O Apelante vem impugnar a decisão proferida sobre a matéria de facto, sustentando que os factos enunciados como provados sob os nºs 21, 22, 23, 25, 29 e 30 devem considerar-se como não provados e sustentando que devem ser considerados provados os factos enunciados como não provados sob as alíneas a) a g).

Ao contrário do que refere a Apelada, o Apelante cumpriu – em moldes que temos por suficientes e adequados – os ónus impostos pelo art. 640º, indicando, designadamente, as passagens da gravação em que se baseia e procedendo à transcrição dos excertos dos depoimentos que entende serem relevantes.

Apreciemos, portanto, essa matéria.

O Apelante começa por sustentar que, ao contrário do que se decidiu, deve considerar-se provado o facto enunciado como não provado sob a alínea a), ou seja, que no troço da recta são visíveis marcas rodoviárias longitudinais descontínuas, dizendo apenas que tais marcas estão assinaladas no croquis e não foram postas em causa pela demais prova produzida.

# # #

» **ENUNCIADO**
Escreva a continuação do excerto sobre a impugnação da decisão da matéria de facto, começando logo após a última frase apresentada.

» **DADOS FORNECIDOS**

# # #

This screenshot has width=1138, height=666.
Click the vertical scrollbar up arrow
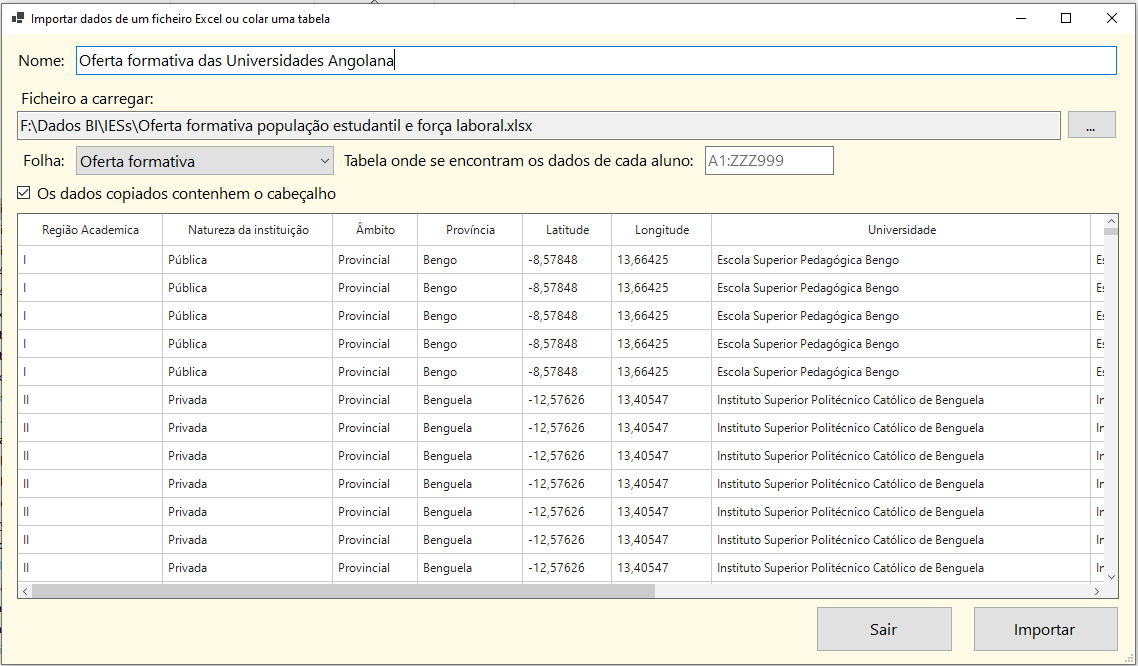(x=1111, y=220)

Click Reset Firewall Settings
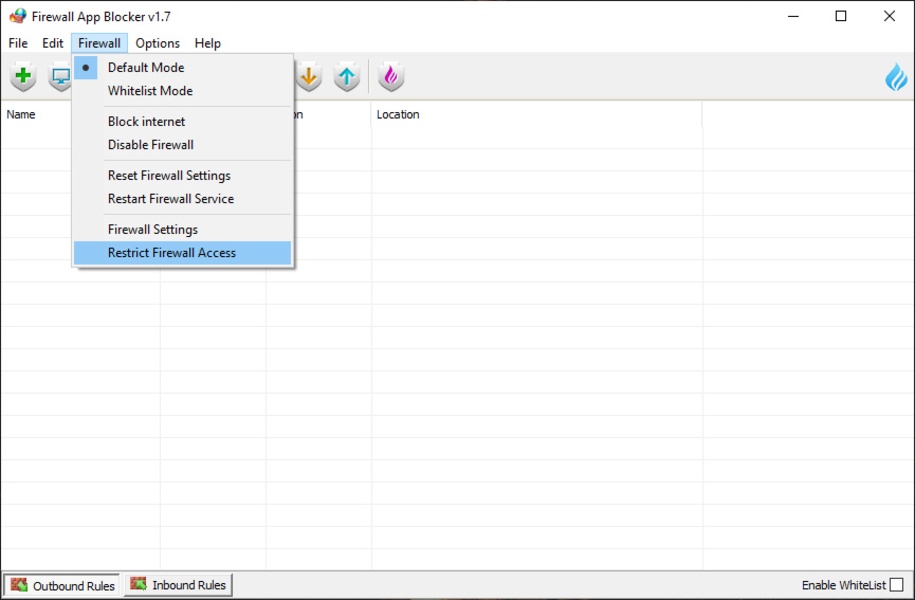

# # #

» **RESPOSTA**
Importa esclarecer que o aludido facto – a considerar-se provado, como pretende o Apelante – transmitiria a ideia de que tais marcas descontínuas existiam no local do embate (uma vez que este já se situa na recta), o que não corresponde à verdade e não resulta do croqui.

Sendo totalmente irrelevante para a decisão as marcas existentes após o local do embate (que estão referidas no croqui), o que relevaria apurar eram apenas as marcas existentes no local do embate e antes desse local (ou seja, no local onde teria sido feita a ultrapassagem) e a verdade é que entre a curva ali existente e o caminho aqui em questão, as únicas marcas que estão assinaladas no croqui são as que se encontram em frente ao prédio nº 397 e em frente ao caminho aqui em causa, marcas estas cuja existência já consta dos pontos 11 e 13. E, além dessas marcas, nenhumas outras marcas estão assinaladas no croqui (relativamente ao local que aqui nos interessa – entre a curva e o caminho), ali se referindo expressamente que qualquer outra linha que ali tivesse existido (contínua ou descontínua) não era visível. E essa situação é confirmada expressamente pela testemunha G... (que elaborou a participação do acidente) e pelas demais testemunhas, designadamente, F... , sendo que nenhuma testemunha aludiu à visibilidade de qualquer linha (contínua ou descontínua) que existisse no local.

O aludido facto não poderá, portanto, considerar-se provado.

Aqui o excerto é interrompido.